***** EXCERPTED DATA *****

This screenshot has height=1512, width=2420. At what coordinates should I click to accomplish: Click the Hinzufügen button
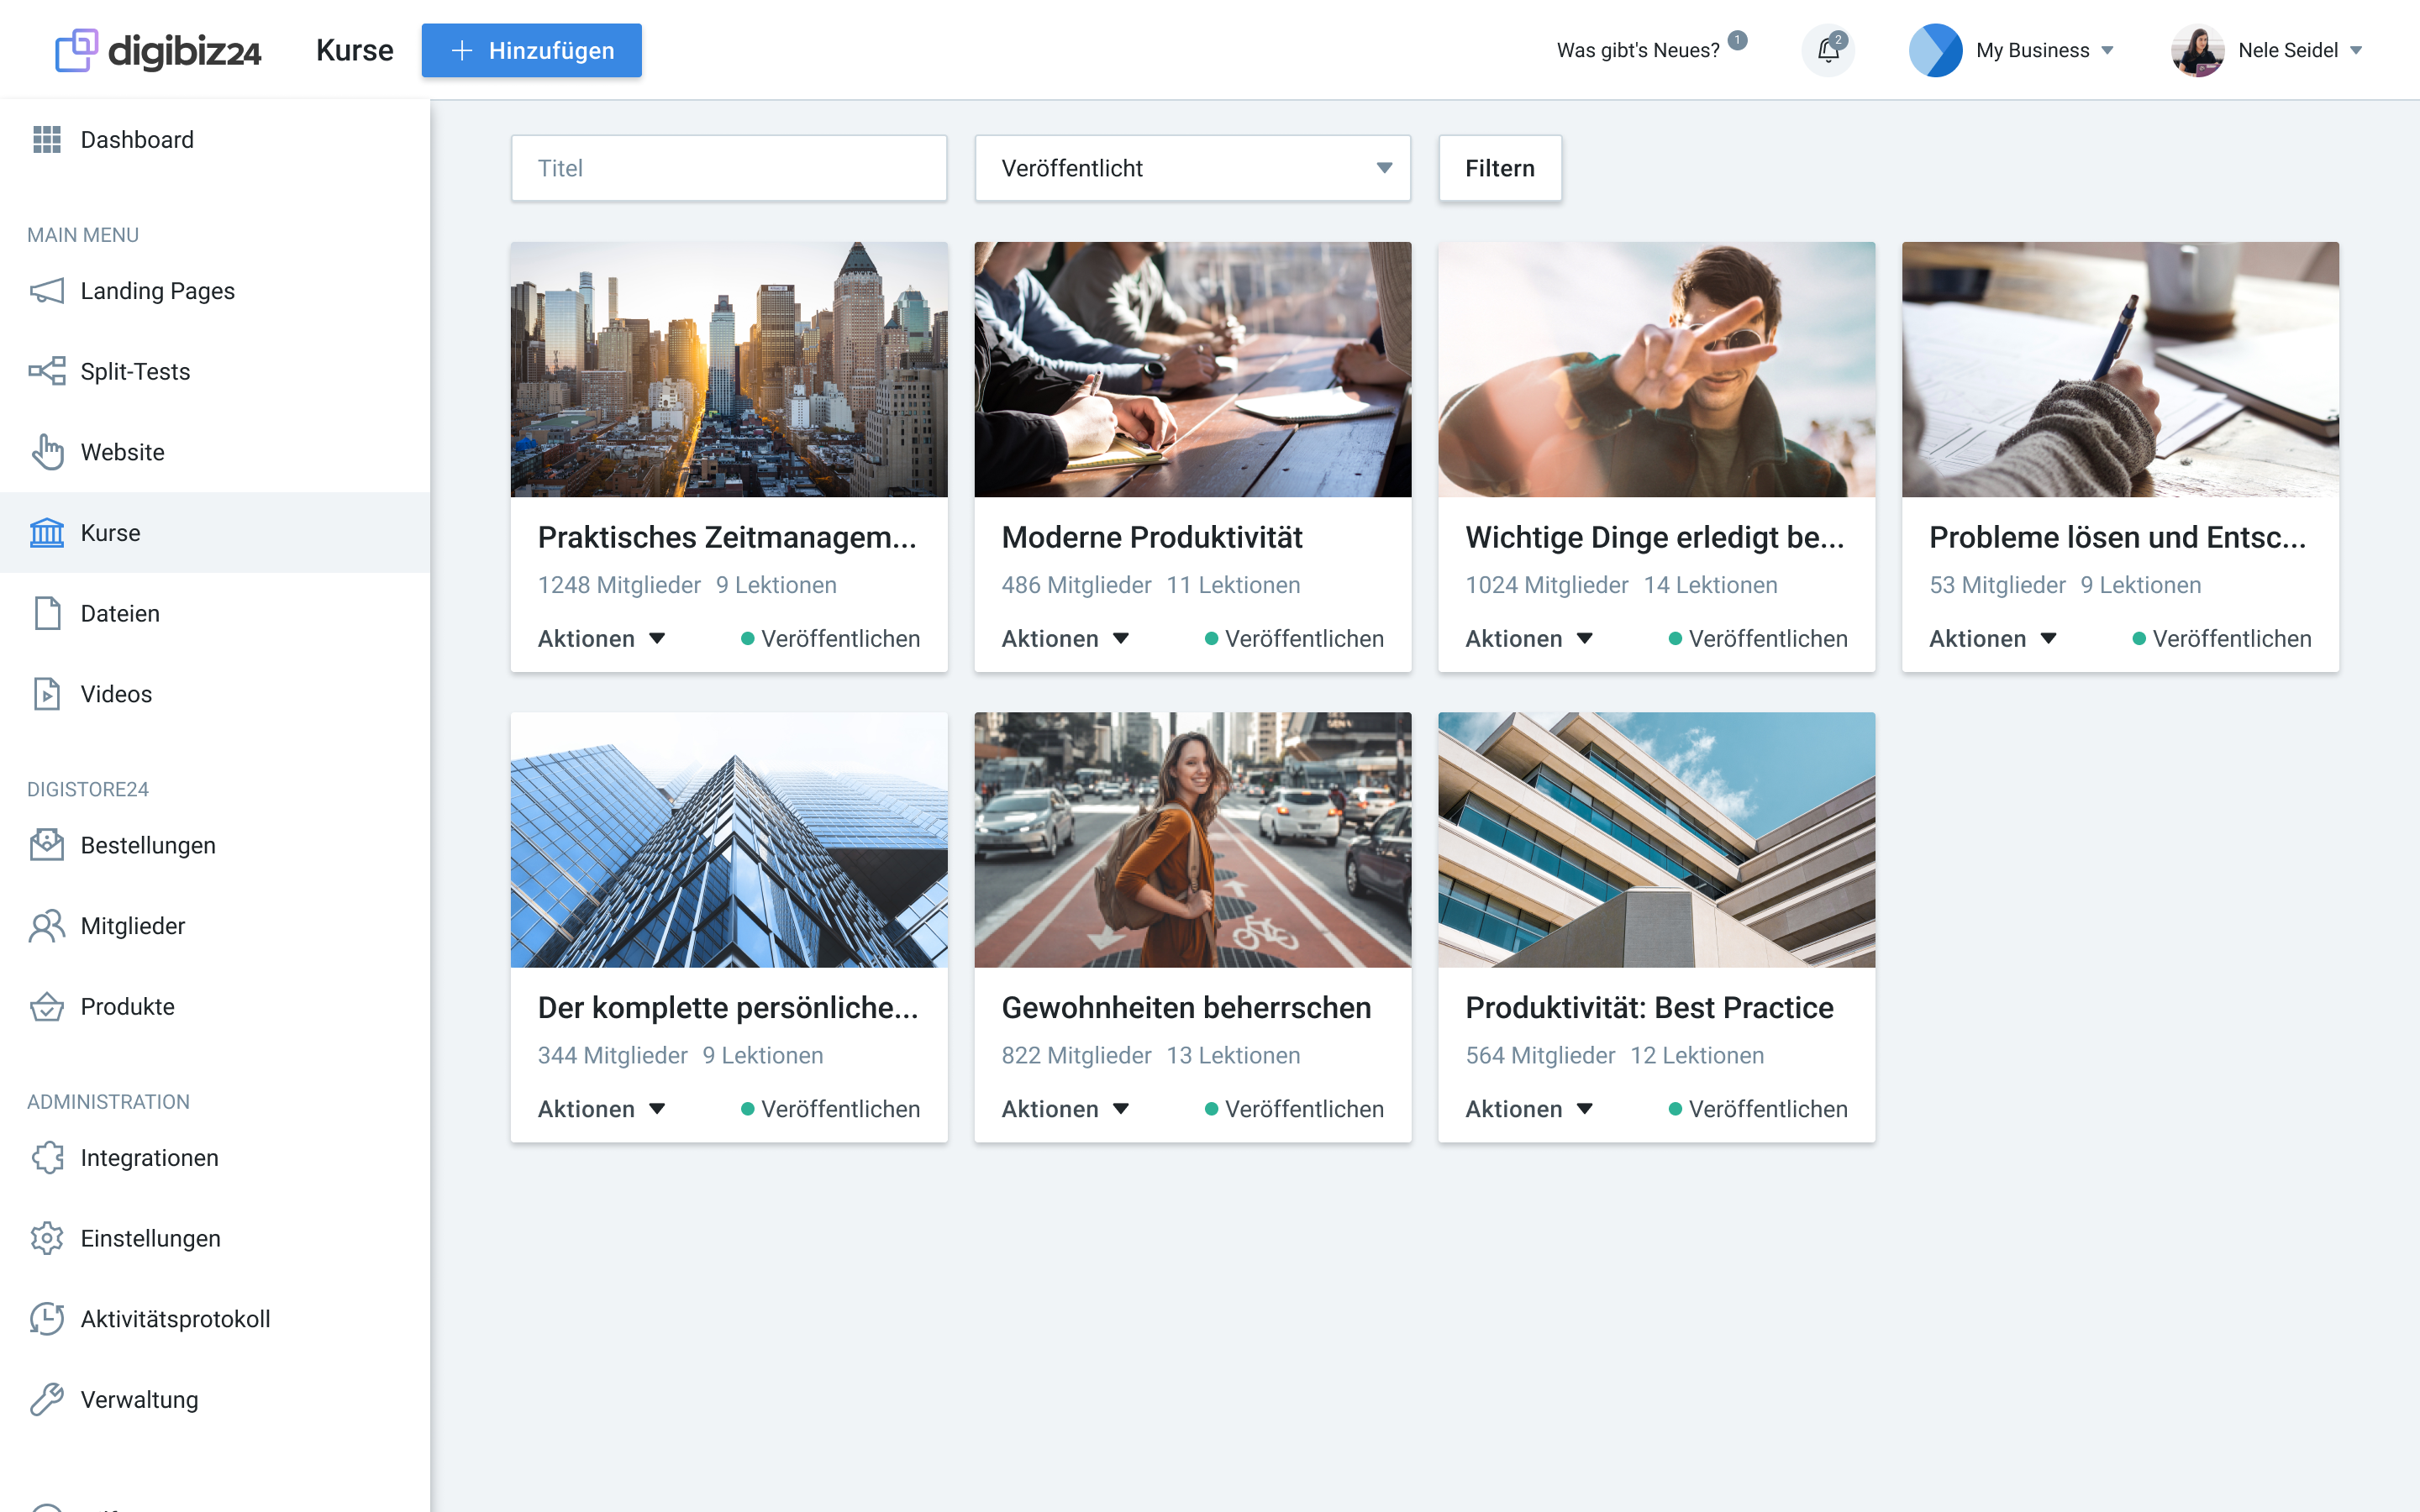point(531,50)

*****
***** EXCERPTED DATA *****

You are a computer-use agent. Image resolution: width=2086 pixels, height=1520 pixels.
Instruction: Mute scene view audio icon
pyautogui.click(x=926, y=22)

*****
***** EXCERPTED DATA *****

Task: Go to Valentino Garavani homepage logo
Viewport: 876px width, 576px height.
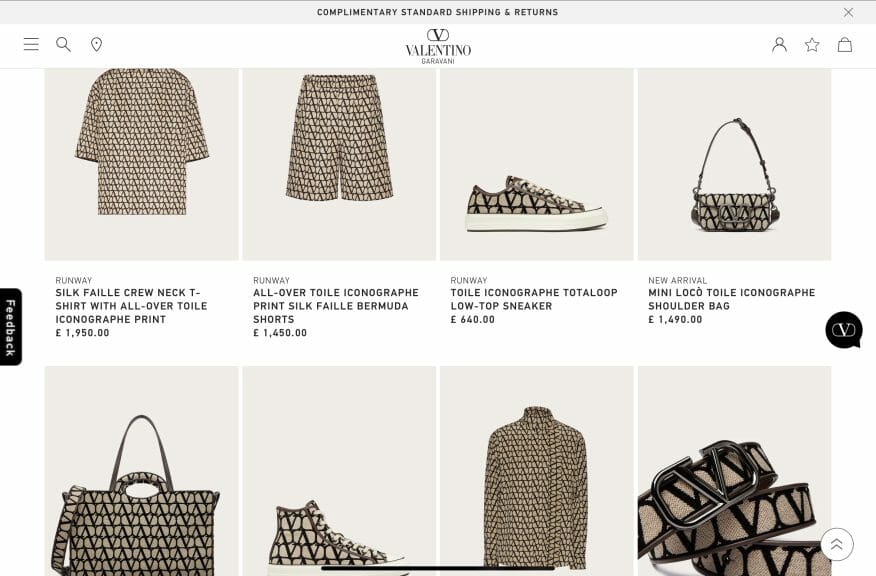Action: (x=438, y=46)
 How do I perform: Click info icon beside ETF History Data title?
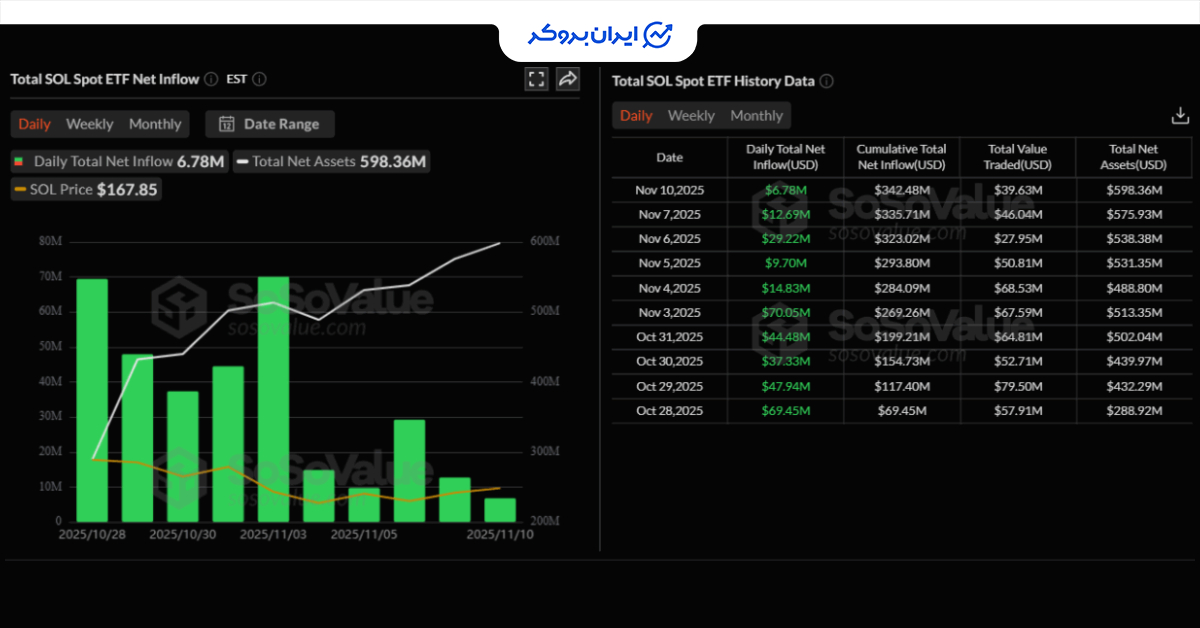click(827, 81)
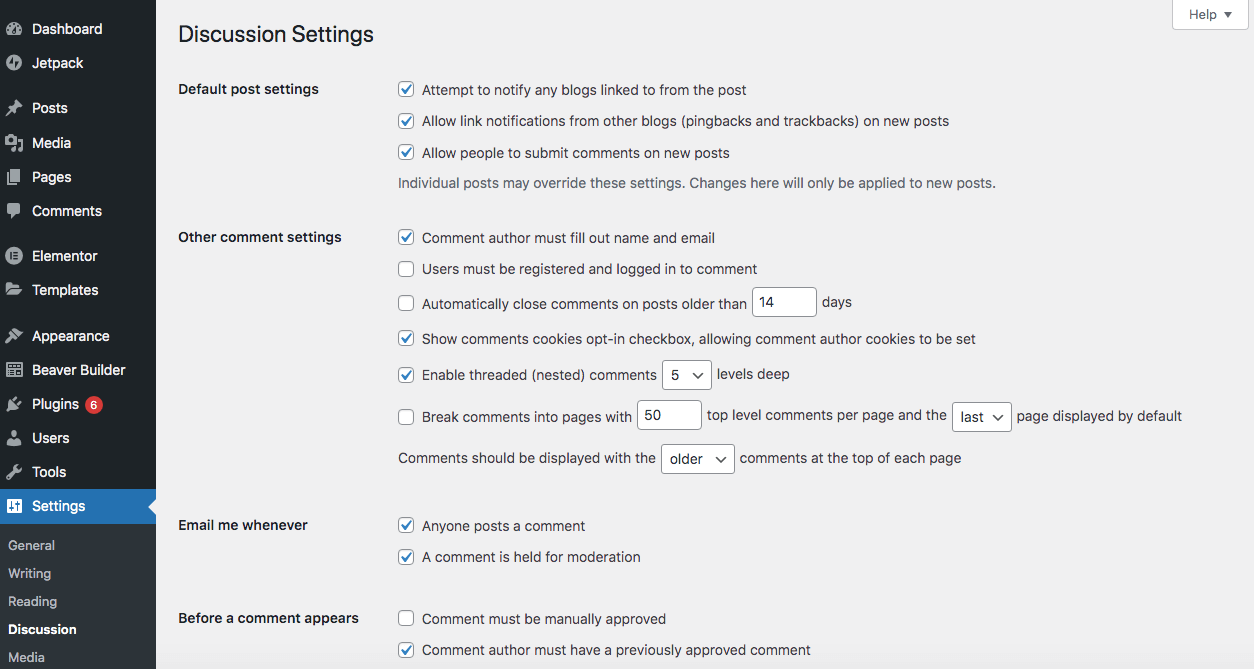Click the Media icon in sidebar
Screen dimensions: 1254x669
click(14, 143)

*****

# STATED EXERCISE
Reproduce the records from the line containing "This screenshot has" through the line containing "point(531,50)", swapping "screenshot" for "page" and keeping everything else identical. Omit the pictures from your output.

# SOLUTION
This page has height=1512, width=2420. At what coordinates should I click to accomplish: Click the Hinzufügen button
point(531,50)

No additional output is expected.